8 comments on “Melanie Reid : Worrying about all the Study of Poverty

  1. vulcanhammer says:

    Academics always prefer to perform studies they know the outcome of in advance, especially when grant money is on the table.

  2. Cousin Vinnie says:

    Students who participated in those studies are soon to graduate with M.O. degrees. (Master of the Obvious)

  3. MargaretG says:

    Actually I know it sounds obvious, but some of the research that has been published in recent years has, by stating the obvious, led to significant changes in world view and Government policy.

    The most important one is the recognition that income alone is not a good descriptor of poverty. Two families can have the identical income and live in the same part of the country and have completely different standards of living. This is because the standard of living depends on many things — like how well people are at budgetting (including whether they are spending money on things like alcohol and smoking); whether the family has extraordinary spending needs (eg someone has a chronic illness like asthma and needs to go to the doctor often); and also whether people have assets that underpin their living standards (an elderly person with a paid-off house and all their furniture will have a better standard of living than someone in a flat who is trying to purchase their first chair).

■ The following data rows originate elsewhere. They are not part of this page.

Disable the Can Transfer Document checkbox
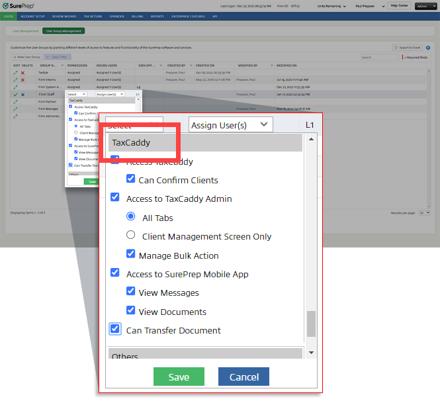 coord(115,330)
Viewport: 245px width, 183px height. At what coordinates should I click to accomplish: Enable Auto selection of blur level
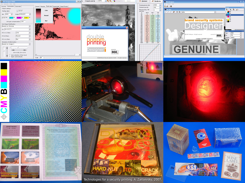[10, 55]
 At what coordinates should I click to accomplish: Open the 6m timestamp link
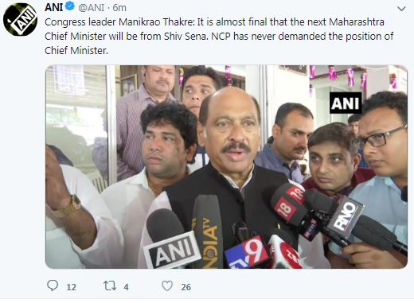coord(119,8)
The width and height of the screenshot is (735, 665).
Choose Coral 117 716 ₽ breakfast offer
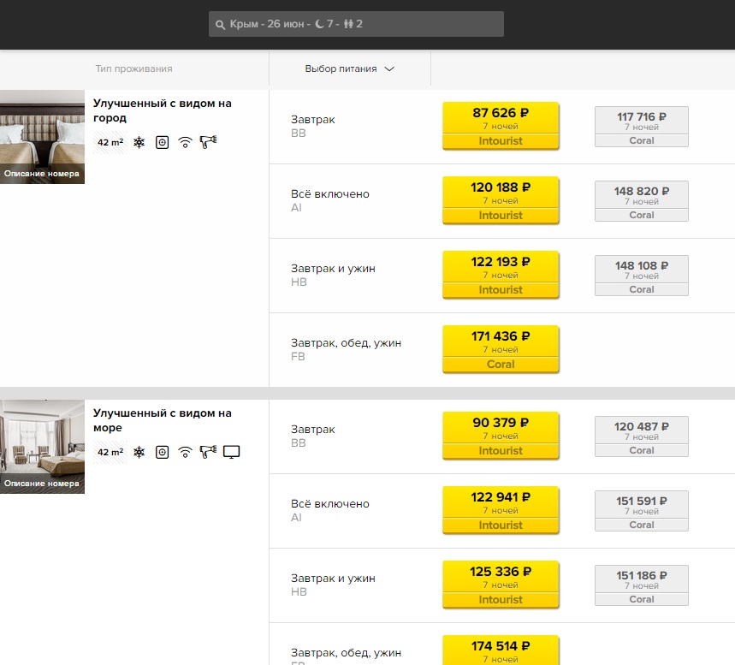641,127
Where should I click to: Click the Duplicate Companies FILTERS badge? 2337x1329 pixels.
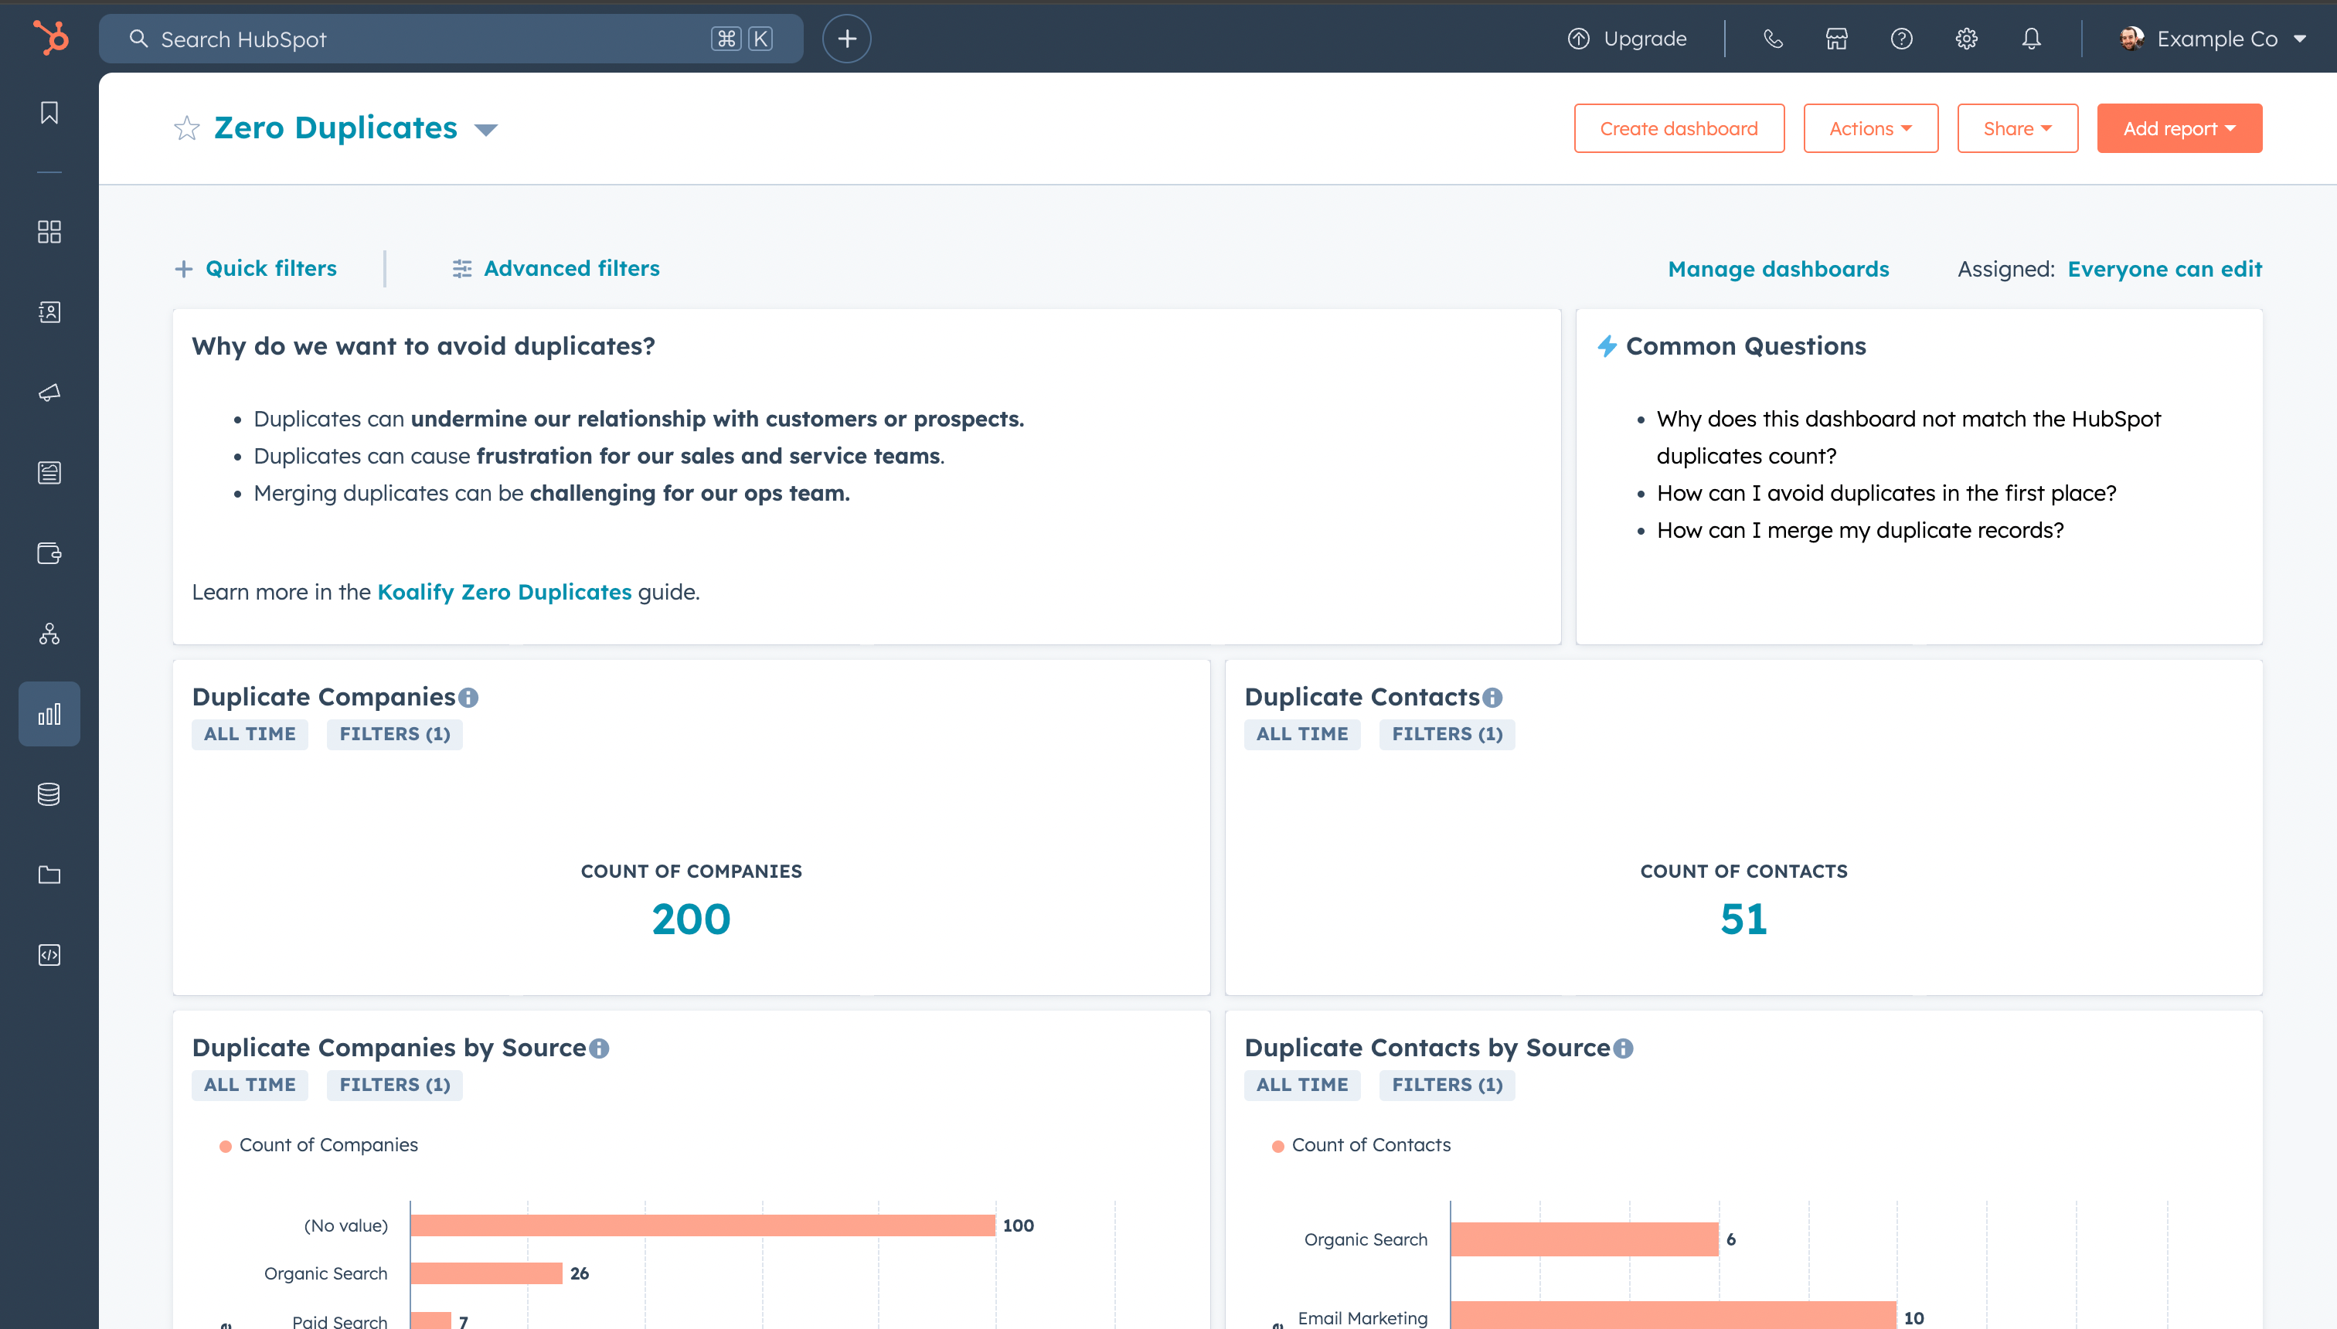(x=395, y=733)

    When you think about it, this is obvious, but for many years many Government’s have stressed just redistributing income down to the bottom of the heap as the total solution

  4. libraryjim says:

    How many years since FDR and LBJ declared ‘war on poverty’ with all the big government programs and bureaucracy in place (which have never been de-funded, but rather increase their budgets year after year)? And has this solved poverty?

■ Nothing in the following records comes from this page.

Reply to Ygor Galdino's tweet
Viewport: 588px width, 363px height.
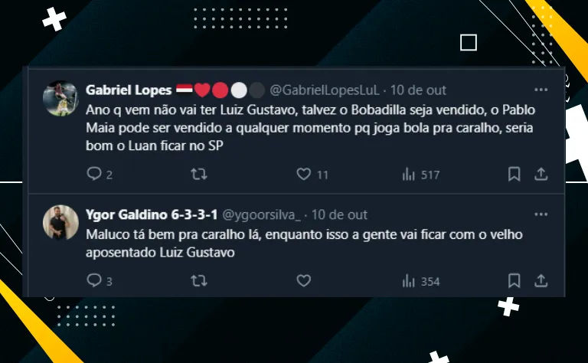pyautogui.click(x=94, y=280)
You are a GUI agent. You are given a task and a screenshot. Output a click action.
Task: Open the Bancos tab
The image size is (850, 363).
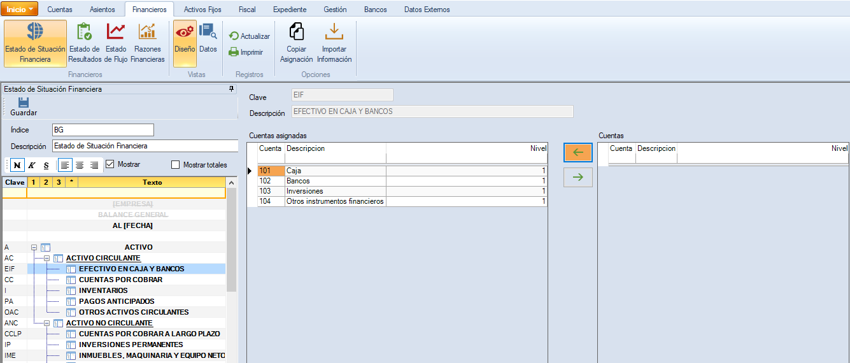[x=375, y=10]
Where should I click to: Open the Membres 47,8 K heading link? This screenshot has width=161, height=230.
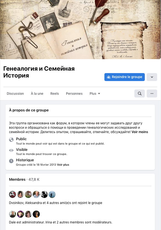[x=24, y=179]

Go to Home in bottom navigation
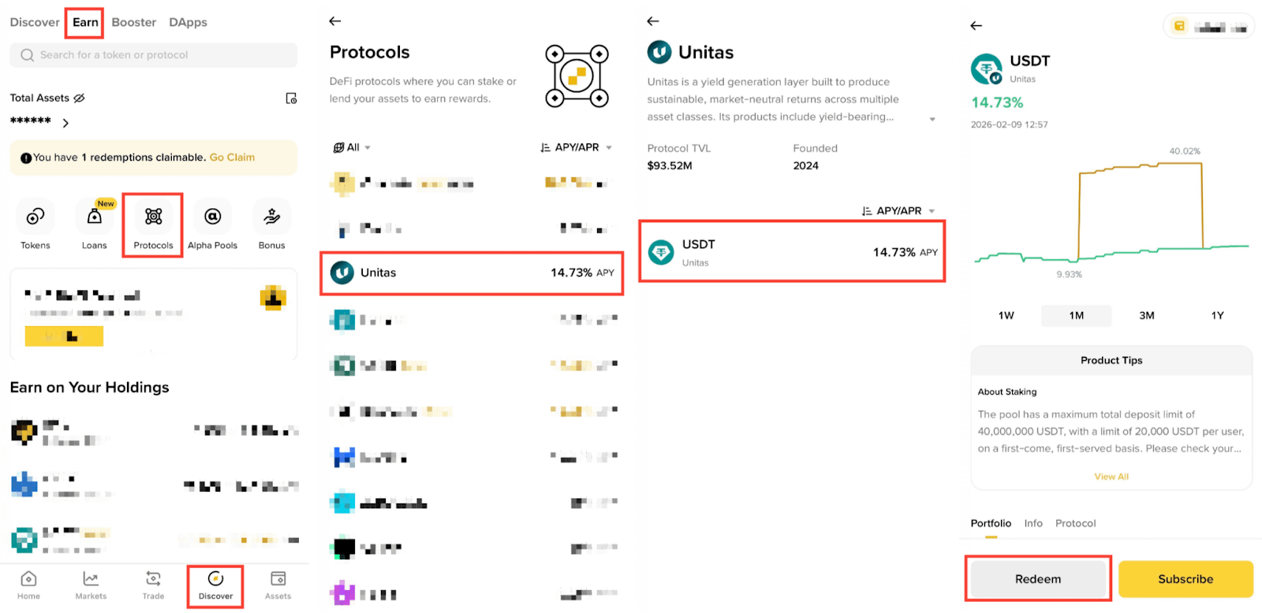(28, 585)
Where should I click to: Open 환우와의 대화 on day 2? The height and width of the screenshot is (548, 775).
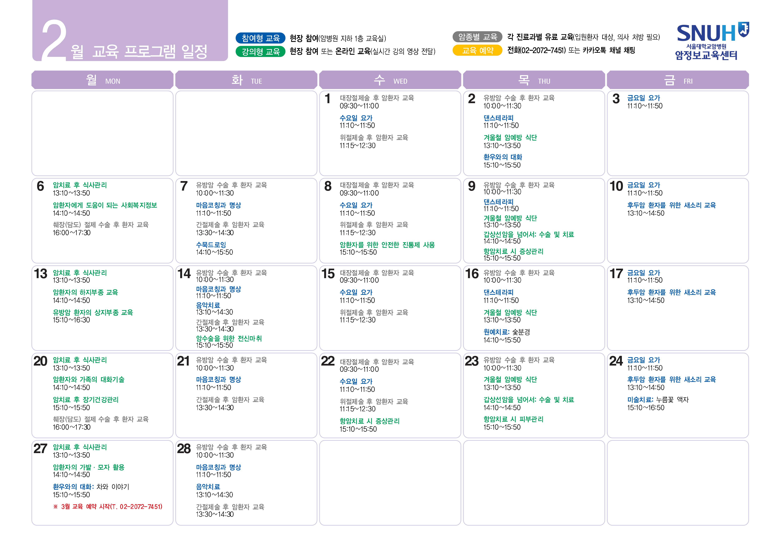pyautogui.click(x=503, y=157)
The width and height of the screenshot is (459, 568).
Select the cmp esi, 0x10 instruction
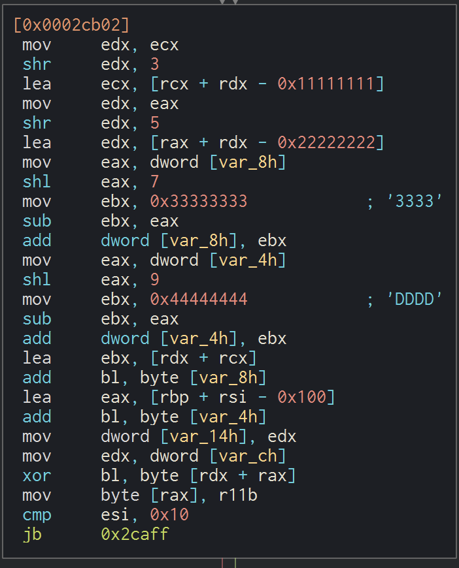105,514
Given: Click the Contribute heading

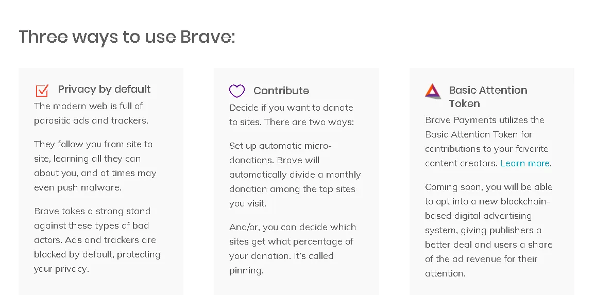Looking at the screenshot, I should pyautogui.click(x=281, y=91).
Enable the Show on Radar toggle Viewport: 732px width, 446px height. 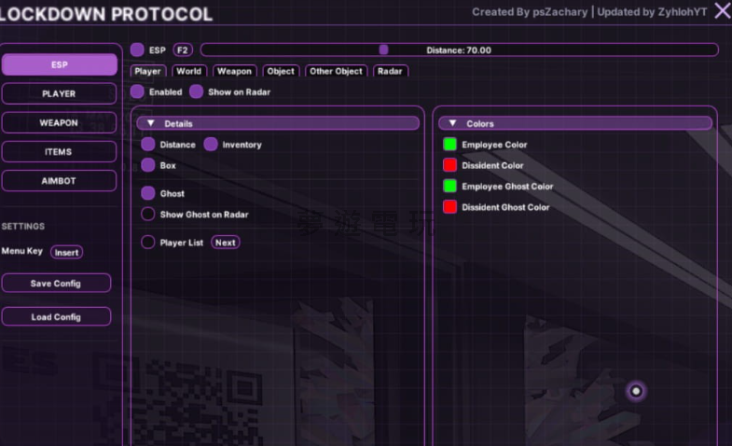(x=197, y=92)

    New Orleans should have been the richest city in the nation with a Democratic governor, mayor, city council, levee board, etc. all employing the Democratic dream programs, yet look at the squallor that was revealed by Katrina!

    Study poverty all you want to, but also take a close look at the programs in place from DEMOCRATIC Presidents and congresses, and ask, if they have such a great plan, why haven’t they worked yet?!?

  5. John Wilkins says:

    Much of the funding that the state began to do during FDR and that continued during the 1960’s mitigated the suffering of millions of people. It wasn’t perfect, but the plain fact is the government subsidies positively changed the economy. After all, who does the goverment give money to? Private corporations, often. It may be a transfer of wealth to the poor, but often its a way of protecting the property rights of those who have property. Libraryjim might ask what would happen if we didn’t have such programs….

    Perhaps we might talk about what would bring more happiness. A few small changes in how we transfer wealth would lift up the happiness of the poor and lower-middle class while not infringing on the happiness of the wealthy. After all $100 for someone poor is worth much more than someone who is wealthy (this is what economists and psychologists say). A simple, clear universal health care plan, and incentives to encourage people to work, incentives to give employers permission for people to have long vacations, might increase happiness much more.

  6. libraryjim says:

    No libraryjim might ask:
    Study poverty all you want to, but also take a close look at the programs in place from DEMOCRATIC Presidents and congresses, and ask, if they have such a great plan, why haven’t they worked yet?!?

    and

    what needs to be done to encourage PRIVATE SECTOR businesses and groups (and especially CHURCHES) to take a more active role, rather than the government.
    This is the way it was before the great depression what changed radically WAS the great depression because so many people were out of work. Now that this situation is no longer ‘the norm’ the U.S. needs to explore how it is going to get people off the ‘government teat’ to which they have become acustomed.

  7. libraryjim says:

    Oh, and I am SO against this concept of punishing the rich for being rich and therefore must give away their money. >:(

  8. John Wilkins says:

    As a citizen, I hope that the government, as a collection of citizens, might choose to encourage people to care for each other, and not only take care of the property of the wealthy, but that of the poor.